= TASK GOAL =
In the listing below, please print the line that contains "B.C. Premier Calls" and every line that follows it, exactly.

= EXERCISE MATERIALS =
--*--

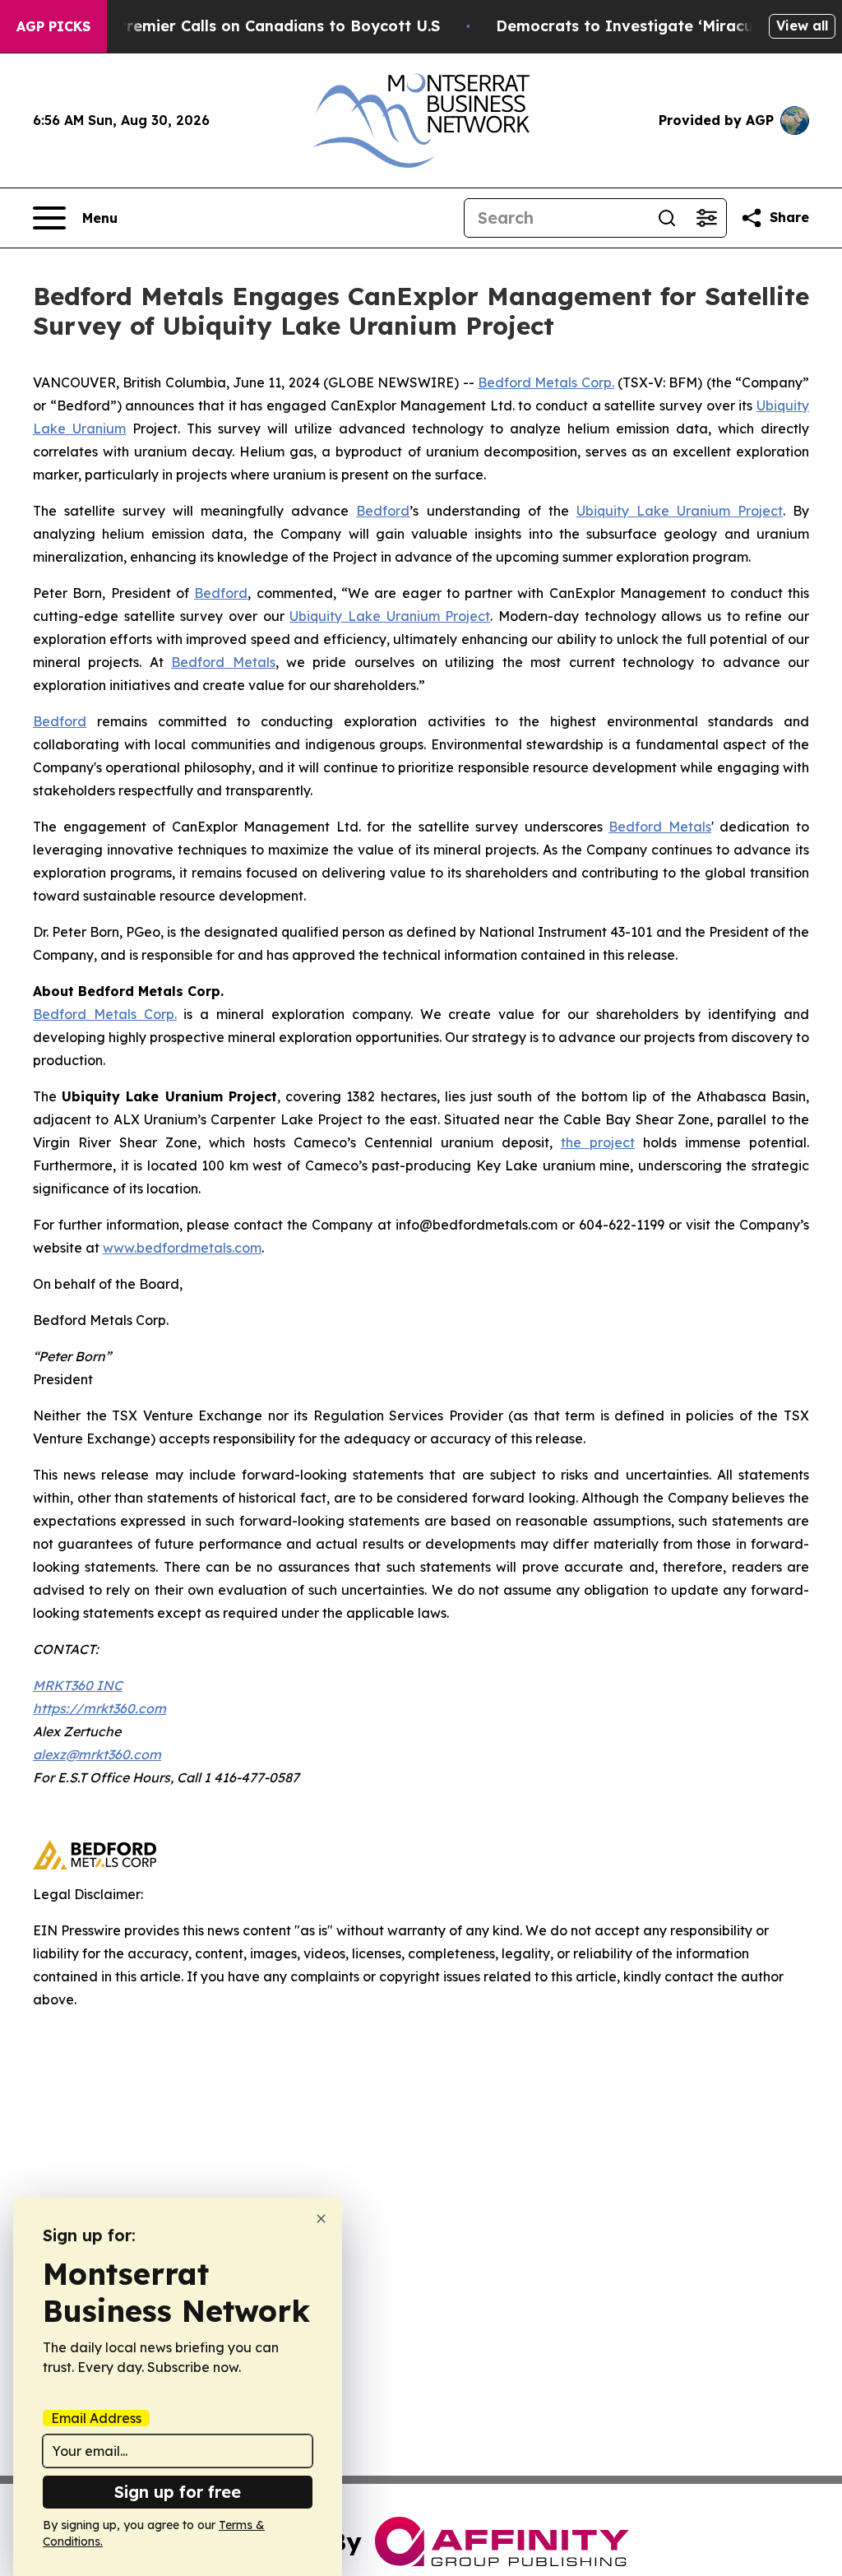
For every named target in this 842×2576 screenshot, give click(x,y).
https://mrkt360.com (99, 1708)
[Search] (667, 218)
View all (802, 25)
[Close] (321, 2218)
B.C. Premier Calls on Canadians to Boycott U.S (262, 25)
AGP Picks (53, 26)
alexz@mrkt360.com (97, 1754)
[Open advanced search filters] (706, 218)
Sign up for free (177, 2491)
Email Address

--*--

= THE ANSWER =
B.C. Premier Calls on Canadians to Boycott U.S (262, 25)
AGP Picks (53, 26)
alexz@mrkt360.com (97, 1754)
[Open advanced search filters] (706, 218)
Sign up for free (177, 2491)
Email Address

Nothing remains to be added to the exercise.